**Goal:** Rescale the rows starting with the line that contains "Task: Select the Biotronik manufacturer tag" and going on through the line that contains "pyautogui.click(x=53, y=445)", and give only those lines again with the requests included and unchanged. Multiply each coordinate in the answers by 2.1 and round it to a whole number, rounding halves up.
"""
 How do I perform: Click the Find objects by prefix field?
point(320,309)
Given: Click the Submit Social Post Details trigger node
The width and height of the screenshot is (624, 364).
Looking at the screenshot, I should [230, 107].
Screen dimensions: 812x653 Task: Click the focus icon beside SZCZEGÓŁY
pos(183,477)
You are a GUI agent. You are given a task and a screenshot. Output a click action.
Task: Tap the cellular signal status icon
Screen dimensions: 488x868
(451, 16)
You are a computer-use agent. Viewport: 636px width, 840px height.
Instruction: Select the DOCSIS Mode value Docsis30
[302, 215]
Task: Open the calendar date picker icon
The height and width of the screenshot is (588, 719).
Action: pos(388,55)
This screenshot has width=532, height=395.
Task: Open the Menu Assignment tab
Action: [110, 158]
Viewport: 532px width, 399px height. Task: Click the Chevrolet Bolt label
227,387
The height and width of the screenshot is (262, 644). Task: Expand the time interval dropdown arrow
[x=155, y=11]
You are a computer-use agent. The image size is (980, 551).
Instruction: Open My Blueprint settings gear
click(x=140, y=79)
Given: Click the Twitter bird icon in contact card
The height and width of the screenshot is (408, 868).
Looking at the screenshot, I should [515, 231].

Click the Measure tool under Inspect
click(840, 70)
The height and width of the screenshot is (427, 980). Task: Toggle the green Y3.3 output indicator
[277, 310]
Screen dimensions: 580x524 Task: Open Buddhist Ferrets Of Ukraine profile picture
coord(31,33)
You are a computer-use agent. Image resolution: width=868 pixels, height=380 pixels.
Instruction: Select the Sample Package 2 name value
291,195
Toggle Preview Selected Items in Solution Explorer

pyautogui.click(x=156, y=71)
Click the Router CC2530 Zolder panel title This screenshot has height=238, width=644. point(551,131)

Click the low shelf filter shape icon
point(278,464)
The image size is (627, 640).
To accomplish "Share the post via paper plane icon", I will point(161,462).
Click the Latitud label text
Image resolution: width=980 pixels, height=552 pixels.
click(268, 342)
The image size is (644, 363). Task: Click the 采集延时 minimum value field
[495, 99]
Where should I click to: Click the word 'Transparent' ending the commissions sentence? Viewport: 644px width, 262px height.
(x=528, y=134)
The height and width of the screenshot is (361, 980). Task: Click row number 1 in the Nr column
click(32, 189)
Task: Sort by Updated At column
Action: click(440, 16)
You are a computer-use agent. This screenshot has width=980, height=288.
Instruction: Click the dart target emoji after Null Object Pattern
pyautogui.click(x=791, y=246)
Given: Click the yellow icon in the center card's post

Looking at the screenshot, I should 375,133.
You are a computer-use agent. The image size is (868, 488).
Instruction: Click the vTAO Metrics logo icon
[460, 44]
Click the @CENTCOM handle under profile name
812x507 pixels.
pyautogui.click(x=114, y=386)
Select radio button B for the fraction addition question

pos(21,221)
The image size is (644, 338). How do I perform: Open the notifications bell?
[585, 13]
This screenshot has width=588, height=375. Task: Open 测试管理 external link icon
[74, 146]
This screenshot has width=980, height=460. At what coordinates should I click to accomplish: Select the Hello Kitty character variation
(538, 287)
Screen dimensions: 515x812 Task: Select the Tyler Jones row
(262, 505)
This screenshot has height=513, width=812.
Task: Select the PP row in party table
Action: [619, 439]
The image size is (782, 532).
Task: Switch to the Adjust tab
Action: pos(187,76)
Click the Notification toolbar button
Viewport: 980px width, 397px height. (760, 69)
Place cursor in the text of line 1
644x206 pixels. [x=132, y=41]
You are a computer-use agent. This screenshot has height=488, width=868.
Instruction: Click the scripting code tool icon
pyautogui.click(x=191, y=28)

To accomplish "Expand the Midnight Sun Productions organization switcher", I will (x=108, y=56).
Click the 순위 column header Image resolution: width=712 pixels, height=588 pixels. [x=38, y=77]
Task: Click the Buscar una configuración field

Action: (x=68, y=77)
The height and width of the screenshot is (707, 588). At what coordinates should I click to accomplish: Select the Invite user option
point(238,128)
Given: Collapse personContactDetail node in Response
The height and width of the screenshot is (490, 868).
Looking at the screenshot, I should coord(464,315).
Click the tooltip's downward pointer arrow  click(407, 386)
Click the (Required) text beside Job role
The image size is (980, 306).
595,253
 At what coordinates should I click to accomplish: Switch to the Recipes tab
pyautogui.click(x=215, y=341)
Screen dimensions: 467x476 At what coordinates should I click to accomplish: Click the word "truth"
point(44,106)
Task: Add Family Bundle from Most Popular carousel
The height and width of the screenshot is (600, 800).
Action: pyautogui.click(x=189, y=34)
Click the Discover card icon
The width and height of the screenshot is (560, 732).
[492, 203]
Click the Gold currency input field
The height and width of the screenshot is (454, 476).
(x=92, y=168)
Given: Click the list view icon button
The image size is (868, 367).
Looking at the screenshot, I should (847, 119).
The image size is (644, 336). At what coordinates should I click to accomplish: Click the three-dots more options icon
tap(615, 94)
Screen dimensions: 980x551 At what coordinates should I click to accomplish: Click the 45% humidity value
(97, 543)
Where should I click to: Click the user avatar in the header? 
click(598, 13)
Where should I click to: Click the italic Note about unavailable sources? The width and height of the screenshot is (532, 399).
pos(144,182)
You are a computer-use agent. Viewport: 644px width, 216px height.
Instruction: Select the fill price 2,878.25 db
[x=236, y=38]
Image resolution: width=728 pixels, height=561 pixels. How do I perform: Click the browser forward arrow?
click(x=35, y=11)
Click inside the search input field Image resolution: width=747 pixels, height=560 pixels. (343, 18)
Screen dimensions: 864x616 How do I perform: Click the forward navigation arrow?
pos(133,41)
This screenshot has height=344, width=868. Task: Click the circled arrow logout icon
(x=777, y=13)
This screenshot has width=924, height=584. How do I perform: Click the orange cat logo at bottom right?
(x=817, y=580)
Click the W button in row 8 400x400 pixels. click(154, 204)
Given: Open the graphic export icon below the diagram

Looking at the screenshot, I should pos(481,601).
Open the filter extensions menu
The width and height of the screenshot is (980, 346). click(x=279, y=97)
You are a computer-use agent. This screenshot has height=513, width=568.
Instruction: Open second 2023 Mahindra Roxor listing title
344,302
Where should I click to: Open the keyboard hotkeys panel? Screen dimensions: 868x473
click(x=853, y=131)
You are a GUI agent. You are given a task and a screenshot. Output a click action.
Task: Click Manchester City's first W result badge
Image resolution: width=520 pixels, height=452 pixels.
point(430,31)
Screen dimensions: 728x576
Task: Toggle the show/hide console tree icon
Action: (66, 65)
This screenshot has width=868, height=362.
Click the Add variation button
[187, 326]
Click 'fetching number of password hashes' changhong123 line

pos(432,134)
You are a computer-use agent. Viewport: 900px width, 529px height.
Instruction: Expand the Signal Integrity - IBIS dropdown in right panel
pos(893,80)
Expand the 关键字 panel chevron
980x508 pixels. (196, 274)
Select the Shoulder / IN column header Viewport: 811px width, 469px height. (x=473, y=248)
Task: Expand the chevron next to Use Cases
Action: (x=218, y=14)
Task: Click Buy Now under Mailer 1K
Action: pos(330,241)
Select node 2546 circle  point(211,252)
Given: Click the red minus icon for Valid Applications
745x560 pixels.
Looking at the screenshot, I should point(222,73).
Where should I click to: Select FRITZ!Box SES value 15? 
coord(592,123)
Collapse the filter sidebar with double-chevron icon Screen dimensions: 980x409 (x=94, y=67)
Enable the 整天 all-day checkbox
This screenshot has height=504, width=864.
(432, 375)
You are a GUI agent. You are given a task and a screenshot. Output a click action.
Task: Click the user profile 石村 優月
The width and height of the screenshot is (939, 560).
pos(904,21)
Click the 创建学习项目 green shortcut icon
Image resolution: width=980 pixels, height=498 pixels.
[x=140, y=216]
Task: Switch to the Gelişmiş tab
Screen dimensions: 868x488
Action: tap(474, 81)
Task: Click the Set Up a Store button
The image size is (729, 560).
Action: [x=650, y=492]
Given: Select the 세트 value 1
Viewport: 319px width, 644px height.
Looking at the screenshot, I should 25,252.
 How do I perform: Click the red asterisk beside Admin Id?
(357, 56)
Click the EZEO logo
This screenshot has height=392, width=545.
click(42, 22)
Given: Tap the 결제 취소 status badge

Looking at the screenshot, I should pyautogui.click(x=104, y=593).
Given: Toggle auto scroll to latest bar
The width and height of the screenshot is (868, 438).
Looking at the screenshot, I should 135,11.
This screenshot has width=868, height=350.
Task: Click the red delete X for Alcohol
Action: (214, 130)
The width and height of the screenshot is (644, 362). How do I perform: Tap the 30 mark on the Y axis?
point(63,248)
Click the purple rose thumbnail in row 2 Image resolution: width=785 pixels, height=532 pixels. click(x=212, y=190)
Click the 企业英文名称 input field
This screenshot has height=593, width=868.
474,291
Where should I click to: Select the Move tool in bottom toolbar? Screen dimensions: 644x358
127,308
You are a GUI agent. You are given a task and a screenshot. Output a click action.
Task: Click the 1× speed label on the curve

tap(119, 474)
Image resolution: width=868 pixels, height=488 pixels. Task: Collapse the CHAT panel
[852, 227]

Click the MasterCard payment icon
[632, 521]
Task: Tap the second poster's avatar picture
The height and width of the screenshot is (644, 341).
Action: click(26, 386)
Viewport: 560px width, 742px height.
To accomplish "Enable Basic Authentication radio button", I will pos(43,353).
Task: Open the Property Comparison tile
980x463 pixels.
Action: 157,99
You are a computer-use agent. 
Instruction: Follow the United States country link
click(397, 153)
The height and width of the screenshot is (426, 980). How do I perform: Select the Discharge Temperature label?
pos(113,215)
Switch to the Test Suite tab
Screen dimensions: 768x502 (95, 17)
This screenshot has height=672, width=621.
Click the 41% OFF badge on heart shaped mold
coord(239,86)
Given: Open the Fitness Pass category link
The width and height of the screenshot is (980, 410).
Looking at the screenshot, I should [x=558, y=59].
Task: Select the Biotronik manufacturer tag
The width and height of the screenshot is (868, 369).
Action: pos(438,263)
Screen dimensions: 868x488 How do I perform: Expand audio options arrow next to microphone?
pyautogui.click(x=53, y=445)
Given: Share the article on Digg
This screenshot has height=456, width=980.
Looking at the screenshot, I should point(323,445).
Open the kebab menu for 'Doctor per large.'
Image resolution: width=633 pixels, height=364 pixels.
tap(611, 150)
"""
**Response:**
Task: Select the Biotronik manufacturer tag
The width and height of the screenshot is (868, 369).
Action: pos(920,552)
Screen dimensions: 868x488 How do I perform: Expand audio options arrow next to microphone?
pyautogui.click(x=111, y=935)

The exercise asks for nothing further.